Mas não é esse o meu maior elogio ao escritor. Na realidade o que torna o livro tão bem escrito são as situações narradas, e toda a ação cadenciada que há na série (a mesma coisa ocorreu no primeiro livro - leia a resenha aqui). Também há o começo, o meio e o fecho, nos apresentando o clímax e resolvendo-o. A série é constituída de muitos livros (tipo HoN, sabem?) e até agora eles possuem um final, não deixando os leitores ávidos pela continuação (o que só atrapalha, pois eu sempre esqueço os detalhes até o lançamento hahaha), sempre existindo ótimos pretextos para o começo da história do livro seguinte.

Por exemplo, neste volume James recebe uma missão importantíssima, mesmo depois de aprontar em suas férias. Muito mais perigosa do que a aventura do primeiro livro, ele e mais outros cinco colegas espiões têm que desvendar os esquemas e trapaças que ocorrem em torno (e dentro, também) da GKM (Gangue de Keith Moore), uma "empresa" de narcotráfico. Assim, o assunto abordado pelo autor é muito mais polêmico e perigoso em seu contexto: os espiões juvenis possuem um trabalho bem mais traiçoeiro e complicado.

Ele sabia que coce deixava as pessoas altas, mas nunca tinha se dado conta de que podia fazê-las agir como completos doidos sem noção.
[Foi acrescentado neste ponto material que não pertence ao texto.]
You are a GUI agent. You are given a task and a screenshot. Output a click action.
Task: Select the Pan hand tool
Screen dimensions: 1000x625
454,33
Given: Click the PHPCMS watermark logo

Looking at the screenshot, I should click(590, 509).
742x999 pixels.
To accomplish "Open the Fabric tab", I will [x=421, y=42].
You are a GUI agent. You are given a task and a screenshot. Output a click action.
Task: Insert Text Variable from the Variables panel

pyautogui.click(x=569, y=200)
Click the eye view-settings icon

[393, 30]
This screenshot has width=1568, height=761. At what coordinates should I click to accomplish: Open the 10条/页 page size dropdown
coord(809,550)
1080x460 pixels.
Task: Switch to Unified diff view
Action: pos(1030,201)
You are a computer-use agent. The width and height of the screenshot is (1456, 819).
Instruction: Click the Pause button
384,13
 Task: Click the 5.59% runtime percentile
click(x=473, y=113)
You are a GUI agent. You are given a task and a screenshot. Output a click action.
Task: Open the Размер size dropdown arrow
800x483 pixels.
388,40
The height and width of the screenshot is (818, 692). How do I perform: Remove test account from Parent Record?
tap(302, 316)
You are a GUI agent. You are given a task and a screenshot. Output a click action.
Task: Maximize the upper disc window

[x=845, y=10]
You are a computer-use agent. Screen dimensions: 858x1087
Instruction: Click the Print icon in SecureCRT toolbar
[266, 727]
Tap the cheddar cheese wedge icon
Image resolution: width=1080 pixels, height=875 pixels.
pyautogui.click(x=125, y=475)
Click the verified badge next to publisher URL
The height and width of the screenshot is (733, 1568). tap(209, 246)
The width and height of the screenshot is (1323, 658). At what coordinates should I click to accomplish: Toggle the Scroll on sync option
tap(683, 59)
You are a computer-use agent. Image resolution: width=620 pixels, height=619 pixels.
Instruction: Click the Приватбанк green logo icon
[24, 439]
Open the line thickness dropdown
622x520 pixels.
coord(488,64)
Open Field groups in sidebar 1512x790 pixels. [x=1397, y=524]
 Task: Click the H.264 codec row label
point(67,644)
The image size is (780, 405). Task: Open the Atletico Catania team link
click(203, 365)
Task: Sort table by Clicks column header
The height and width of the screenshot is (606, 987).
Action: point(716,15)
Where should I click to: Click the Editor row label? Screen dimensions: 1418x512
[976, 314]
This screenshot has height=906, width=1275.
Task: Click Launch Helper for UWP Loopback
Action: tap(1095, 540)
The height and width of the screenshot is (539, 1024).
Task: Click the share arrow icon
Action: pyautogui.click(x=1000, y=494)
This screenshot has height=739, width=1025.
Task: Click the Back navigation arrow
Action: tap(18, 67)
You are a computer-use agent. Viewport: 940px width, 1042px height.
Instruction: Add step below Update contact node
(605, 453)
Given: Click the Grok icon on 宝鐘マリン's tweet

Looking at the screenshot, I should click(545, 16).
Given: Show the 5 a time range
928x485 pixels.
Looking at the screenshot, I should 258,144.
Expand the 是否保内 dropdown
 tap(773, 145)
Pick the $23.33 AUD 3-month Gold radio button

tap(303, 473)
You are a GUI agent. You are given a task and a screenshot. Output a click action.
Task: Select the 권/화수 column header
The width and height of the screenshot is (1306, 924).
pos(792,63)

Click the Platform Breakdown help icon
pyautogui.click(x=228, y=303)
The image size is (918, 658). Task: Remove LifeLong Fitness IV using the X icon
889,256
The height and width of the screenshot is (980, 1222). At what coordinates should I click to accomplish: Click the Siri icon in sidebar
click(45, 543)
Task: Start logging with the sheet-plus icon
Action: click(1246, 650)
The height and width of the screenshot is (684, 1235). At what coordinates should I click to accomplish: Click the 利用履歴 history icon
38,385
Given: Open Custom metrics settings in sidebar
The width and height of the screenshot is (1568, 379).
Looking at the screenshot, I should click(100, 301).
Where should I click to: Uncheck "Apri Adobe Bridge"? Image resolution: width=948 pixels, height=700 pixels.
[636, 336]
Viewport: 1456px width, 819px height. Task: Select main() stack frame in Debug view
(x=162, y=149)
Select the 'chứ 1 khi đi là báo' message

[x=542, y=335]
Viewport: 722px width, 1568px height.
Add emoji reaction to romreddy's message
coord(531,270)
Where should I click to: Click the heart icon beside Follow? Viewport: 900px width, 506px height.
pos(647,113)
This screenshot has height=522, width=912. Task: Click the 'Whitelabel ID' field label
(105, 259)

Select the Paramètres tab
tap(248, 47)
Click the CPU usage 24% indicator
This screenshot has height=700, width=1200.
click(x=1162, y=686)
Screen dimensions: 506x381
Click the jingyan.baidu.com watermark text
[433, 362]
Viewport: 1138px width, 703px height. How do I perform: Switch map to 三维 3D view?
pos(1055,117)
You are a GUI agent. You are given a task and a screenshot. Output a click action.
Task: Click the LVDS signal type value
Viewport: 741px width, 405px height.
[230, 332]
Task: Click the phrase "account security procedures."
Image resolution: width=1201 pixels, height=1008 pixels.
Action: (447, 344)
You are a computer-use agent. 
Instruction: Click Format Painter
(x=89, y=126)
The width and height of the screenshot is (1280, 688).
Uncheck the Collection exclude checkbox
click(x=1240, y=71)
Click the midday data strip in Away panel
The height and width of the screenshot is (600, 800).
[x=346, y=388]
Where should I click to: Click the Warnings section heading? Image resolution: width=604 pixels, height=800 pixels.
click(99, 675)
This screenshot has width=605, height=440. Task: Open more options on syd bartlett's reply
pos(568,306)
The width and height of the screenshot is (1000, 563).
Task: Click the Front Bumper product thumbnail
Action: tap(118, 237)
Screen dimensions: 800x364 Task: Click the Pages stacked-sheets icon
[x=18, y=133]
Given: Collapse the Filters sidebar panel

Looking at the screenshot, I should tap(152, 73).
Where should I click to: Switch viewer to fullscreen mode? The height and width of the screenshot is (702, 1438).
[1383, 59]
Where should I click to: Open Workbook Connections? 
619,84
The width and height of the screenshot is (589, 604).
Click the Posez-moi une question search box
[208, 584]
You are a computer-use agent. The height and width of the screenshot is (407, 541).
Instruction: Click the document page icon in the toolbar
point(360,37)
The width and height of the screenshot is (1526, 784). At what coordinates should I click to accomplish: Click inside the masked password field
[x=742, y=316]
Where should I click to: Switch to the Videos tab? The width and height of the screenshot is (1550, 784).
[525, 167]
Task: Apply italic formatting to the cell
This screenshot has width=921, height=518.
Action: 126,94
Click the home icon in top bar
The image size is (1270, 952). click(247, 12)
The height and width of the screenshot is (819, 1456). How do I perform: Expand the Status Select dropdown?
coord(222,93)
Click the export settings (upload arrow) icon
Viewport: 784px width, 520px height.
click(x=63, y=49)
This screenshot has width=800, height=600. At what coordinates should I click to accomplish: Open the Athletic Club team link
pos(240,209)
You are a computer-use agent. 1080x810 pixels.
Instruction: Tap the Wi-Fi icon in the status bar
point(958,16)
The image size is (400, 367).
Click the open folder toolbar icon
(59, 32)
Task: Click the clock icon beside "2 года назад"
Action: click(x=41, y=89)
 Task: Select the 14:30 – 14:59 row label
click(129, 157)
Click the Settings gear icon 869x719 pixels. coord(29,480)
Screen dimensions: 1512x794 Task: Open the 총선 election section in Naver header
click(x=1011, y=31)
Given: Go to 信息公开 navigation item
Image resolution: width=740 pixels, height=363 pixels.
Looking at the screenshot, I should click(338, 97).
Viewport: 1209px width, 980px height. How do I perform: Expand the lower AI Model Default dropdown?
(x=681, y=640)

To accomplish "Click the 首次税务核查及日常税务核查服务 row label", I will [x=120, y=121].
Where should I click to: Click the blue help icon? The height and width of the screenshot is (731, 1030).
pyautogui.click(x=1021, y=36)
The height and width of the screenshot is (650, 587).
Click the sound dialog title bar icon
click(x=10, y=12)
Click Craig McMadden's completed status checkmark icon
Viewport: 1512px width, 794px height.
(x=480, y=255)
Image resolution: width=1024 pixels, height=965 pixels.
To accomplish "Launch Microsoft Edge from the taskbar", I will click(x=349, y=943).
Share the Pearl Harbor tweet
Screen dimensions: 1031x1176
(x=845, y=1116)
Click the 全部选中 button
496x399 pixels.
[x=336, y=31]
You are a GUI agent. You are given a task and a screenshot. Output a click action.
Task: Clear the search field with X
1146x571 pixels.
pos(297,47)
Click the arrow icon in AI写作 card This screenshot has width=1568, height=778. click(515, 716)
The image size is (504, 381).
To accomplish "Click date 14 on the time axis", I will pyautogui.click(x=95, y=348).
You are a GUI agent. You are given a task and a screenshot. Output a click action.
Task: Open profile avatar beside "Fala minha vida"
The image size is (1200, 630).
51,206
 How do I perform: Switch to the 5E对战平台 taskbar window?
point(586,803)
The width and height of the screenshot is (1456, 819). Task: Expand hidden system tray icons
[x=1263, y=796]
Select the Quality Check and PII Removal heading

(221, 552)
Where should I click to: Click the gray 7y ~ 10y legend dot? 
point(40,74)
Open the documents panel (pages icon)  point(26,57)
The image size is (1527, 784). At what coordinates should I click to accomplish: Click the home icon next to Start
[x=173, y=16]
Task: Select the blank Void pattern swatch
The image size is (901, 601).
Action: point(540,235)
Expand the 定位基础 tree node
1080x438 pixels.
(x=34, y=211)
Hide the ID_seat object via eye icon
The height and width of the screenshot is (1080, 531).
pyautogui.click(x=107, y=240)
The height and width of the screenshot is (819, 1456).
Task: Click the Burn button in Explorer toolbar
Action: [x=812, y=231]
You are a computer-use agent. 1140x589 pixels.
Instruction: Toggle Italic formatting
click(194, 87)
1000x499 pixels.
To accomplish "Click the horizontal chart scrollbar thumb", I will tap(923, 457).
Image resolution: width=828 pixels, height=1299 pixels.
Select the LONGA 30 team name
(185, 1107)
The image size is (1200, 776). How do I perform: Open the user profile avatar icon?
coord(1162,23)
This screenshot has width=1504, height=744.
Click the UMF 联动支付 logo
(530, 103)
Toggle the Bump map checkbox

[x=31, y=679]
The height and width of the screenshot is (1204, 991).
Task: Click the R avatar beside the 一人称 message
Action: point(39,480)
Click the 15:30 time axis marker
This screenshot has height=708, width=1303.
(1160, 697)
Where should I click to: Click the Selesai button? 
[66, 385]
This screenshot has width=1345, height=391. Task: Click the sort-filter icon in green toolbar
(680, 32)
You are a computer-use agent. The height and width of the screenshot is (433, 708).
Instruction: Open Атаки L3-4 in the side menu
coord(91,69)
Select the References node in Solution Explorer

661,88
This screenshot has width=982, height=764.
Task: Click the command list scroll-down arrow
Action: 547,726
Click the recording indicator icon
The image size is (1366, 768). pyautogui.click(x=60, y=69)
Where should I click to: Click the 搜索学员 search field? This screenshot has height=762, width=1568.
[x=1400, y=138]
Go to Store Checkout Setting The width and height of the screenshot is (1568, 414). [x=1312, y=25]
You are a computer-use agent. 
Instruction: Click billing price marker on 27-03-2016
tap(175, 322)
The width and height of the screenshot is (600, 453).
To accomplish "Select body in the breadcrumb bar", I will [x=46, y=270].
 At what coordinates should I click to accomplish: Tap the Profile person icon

De forma ácida e impiedosa, o livro ainda toca no assunto da corrupção e da droga no Brasil:

- Onze milhões de dólares rendem muito na América do Sul. Eu aposto no Brasil. É fácil desaparecer em um país com 200 milhões de habitantes. Ele pode comprar uma identidade nova de algum representante do governo corrupto, talvez até fazer cirurgia plástica para mudar a aparência.

A escrita de Robert é muito fluída. Assim que acostumado, o leitor não terá grandes problemas com ela. Uma leitura gostosa, atraente e com uma moral implícita por trás de um assunto tão problemático: as drogas.
continue lendo »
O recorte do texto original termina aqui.